You put together a flavorful liquid and gently poach the vegetables until just barely tender. Then cool and serve, or for more flavor, store them in the fridge for a day or two or up to 2 weeks (although I have kept some for over a month before). Since they are eaten cold or at room temperature, rather than hot, they can be made in advance, and in quantity, and just served as desired. Great as an appetizer, a starter or a side dish at your next cookout, this versatile dish does it all. I have even eaten it along with some cooked beans and a slice of grilled whole grain bread as a meal!
The only trick is to time the adding of the vegetables to the liquid (those that need more cook time first) to make sure they’re done properly — cooked but still a little bit firm when you bite them. This isn’t much of a problem, since we are doing it all in one pot.
This version uses things I could find in late spring — carrots, cauliflower, green beans, zucchini and fennel with a few cloves of garlic tossed in. I topped it with fresh herbs and cherry tomatoes for color and freshness.
Don’t let my pictures fool you. This dish may not look like much – especially since it sat in my fridge for weeks before I got around to taking the photos – but it packs a flavor punch and will delight your tastebuds, I promise. This has gotten me in the mood to make this again with what I currently have so maybe I’ll have some better pics to share soon!
Do I have to use wine for this dish?
No, you can totally skip the wine and just add an extra 1/2 cup of water. But remember that the simmering and evaporating of the liquid releases most, if not all of the alcohol.
What if I don’t have one or two of the spices?
No worries! While coriander is standard here, you can certainly use what you have or maybe substitute with something you have and enjoy. White peppercorns are traditional, but feel free to use black or green or even pink!
What are the best vegetables to use?
The beauty of this recipe is that almost any sturdy vegetable will work. Root vegetables, cruciferous vegetables, and spring and summer vegetables like snap peas, radish, green beans or zucchini will also do well. Mushrooms are often added, just not on my blog! Leafy greens are not a good choice here.

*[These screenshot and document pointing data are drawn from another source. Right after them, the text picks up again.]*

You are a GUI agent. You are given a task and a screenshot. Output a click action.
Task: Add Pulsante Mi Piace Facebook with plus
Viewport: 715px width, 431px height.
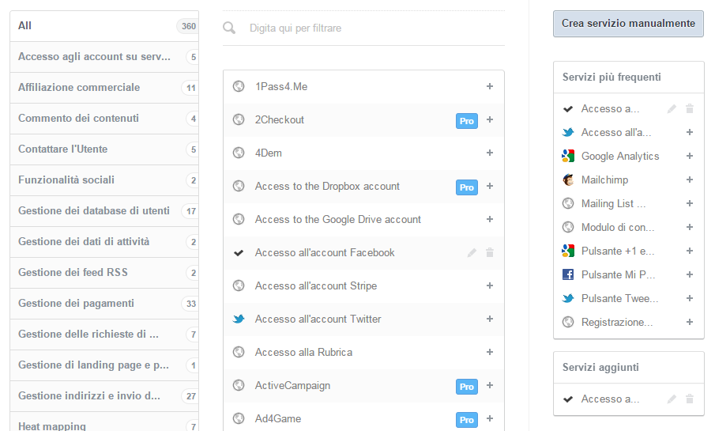pyautogui.click(x=690, y=274)
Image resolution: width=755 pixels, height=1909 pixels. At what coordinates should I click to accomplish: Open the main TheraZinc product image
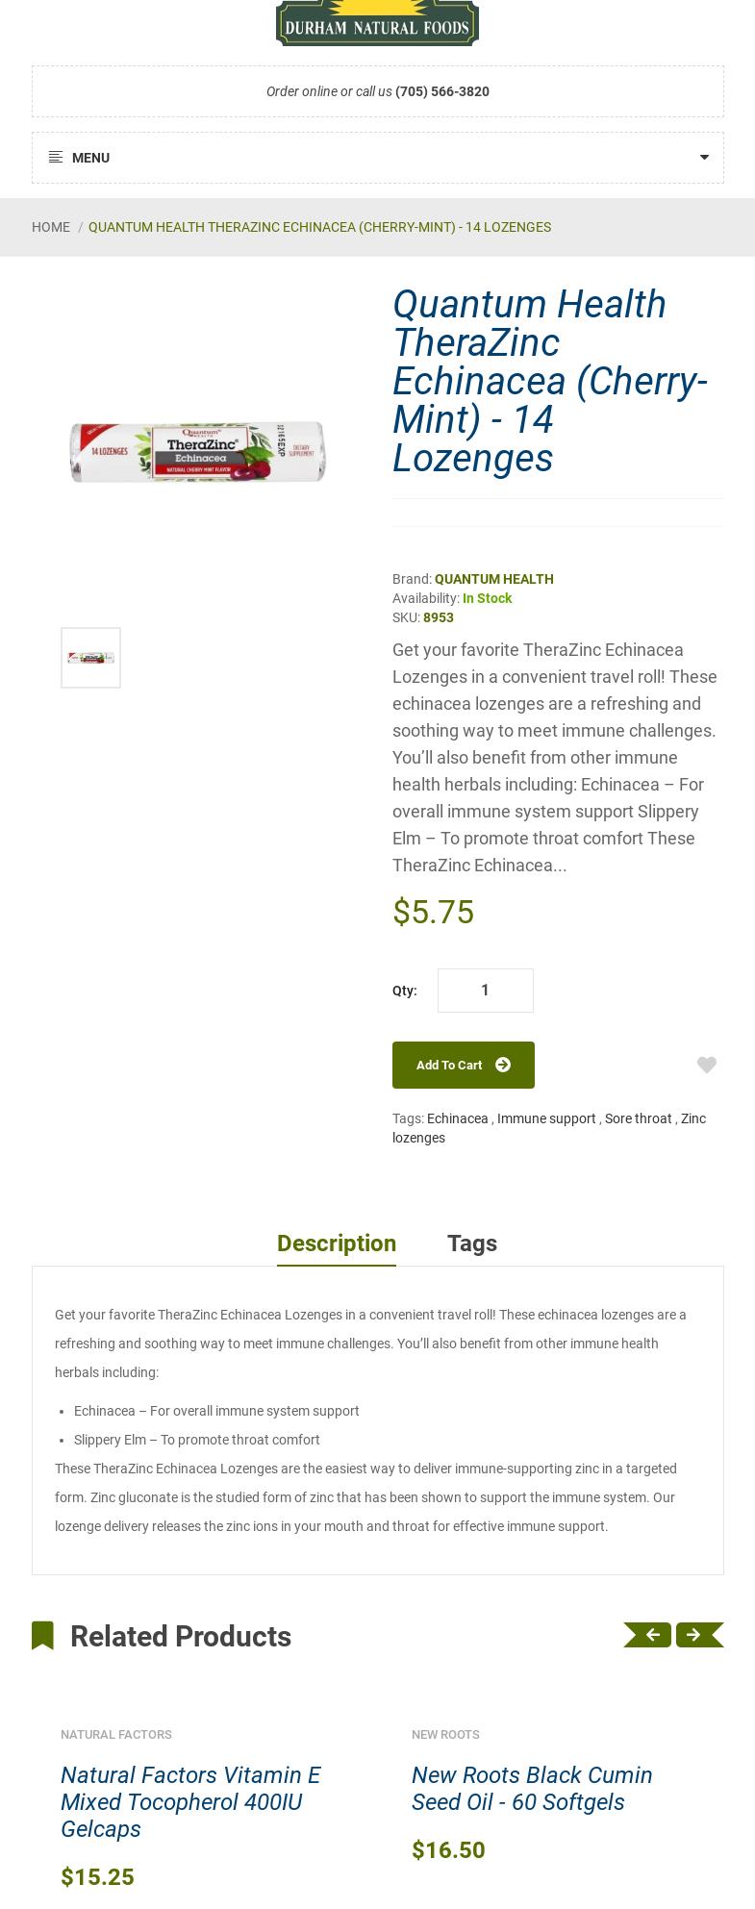tap(197, 451)
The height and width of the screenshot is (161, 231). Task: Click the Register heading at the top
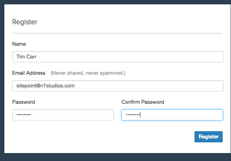click(25, 22)
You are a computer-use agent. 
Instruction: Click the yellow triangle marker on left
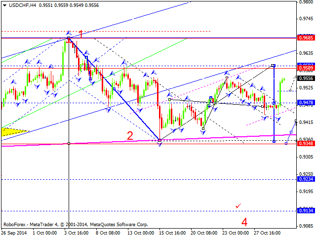coord(10,132)
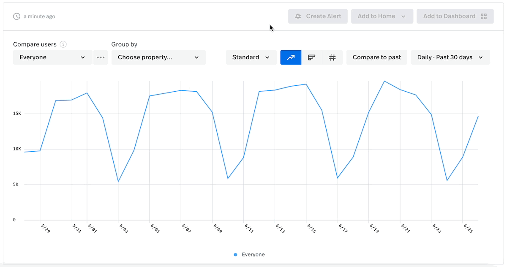The height and width of the screenshot is (267, 507).
Task: Select the line chart view icon
Action: coord(291,57)
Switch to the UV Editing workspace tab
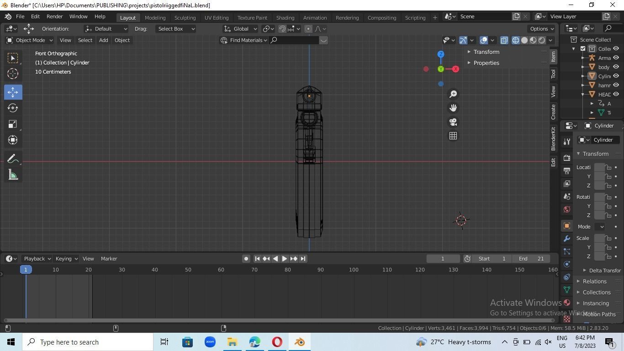 pos(216,17)
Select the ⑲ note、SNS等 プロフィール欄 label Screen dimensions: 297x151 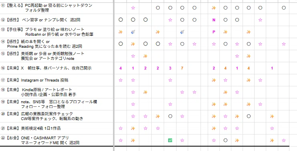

Can I do this with just one vegetable?
Absolutely! Carrots are a good choice as well as green beans or maybe just mushrooms. It is entirely up to you! The only “rule” here is that you have somewhere around 2 lbs of vegetables for this amount of liquid.
Vegetables a la Grecque
- ¼ cup olive oil
- ½ cup dry white wine or vermouth
- ½ cup water
- ¼ cup vinegar or lemon juice white wine or apple cider or even sherry vinegar will work
- 1 tablespoon honey can use agave or granulated sugar instead
- 3 bay leaves
- 2 teaspoons coriander seeds
- 1 teaspoon fennel seeds
- 1 teaspoon black or white peppercorns I used some of each
- 2 sprigs fresh thyme or use ½ teaspoon dried
- 1-2 teaspoons salt start with 1 tsp and taste before adding more
- 2 pounds fresh vegetables of choice I used carrots, red onion, garlic, green beans, cauliflower, fennel. Other options are eggplant, mushrooms, baby zucchini/summer squash, radishes, snap peas.
- 2 tablespoons olive oil
- ⅓ cup cherry tomatoes halves or quartered
- salt and pepper to taste
- Add all of the Pickling Brine ingredients in a saucepan. Stir to combine. Bring to a boil, add vegetables (in order of cooking time needed - I did carrots first, then green beans and cauliflower, then fennel and garlic) and reduce heat to simmer about 5-6 mins. total. Make sure you don't over cook the vegetables. They should still be slightly crunchy. They will continue to soften slightly after cooking.
- Transfer to a bowl to allow to cool to room temperature. You can serve right away or refrigerate overnight and/or up to a week or two. Bring to room temperature before serving. Top with extra virgin olive oil, tomatoes (in my case) and salt and pepper.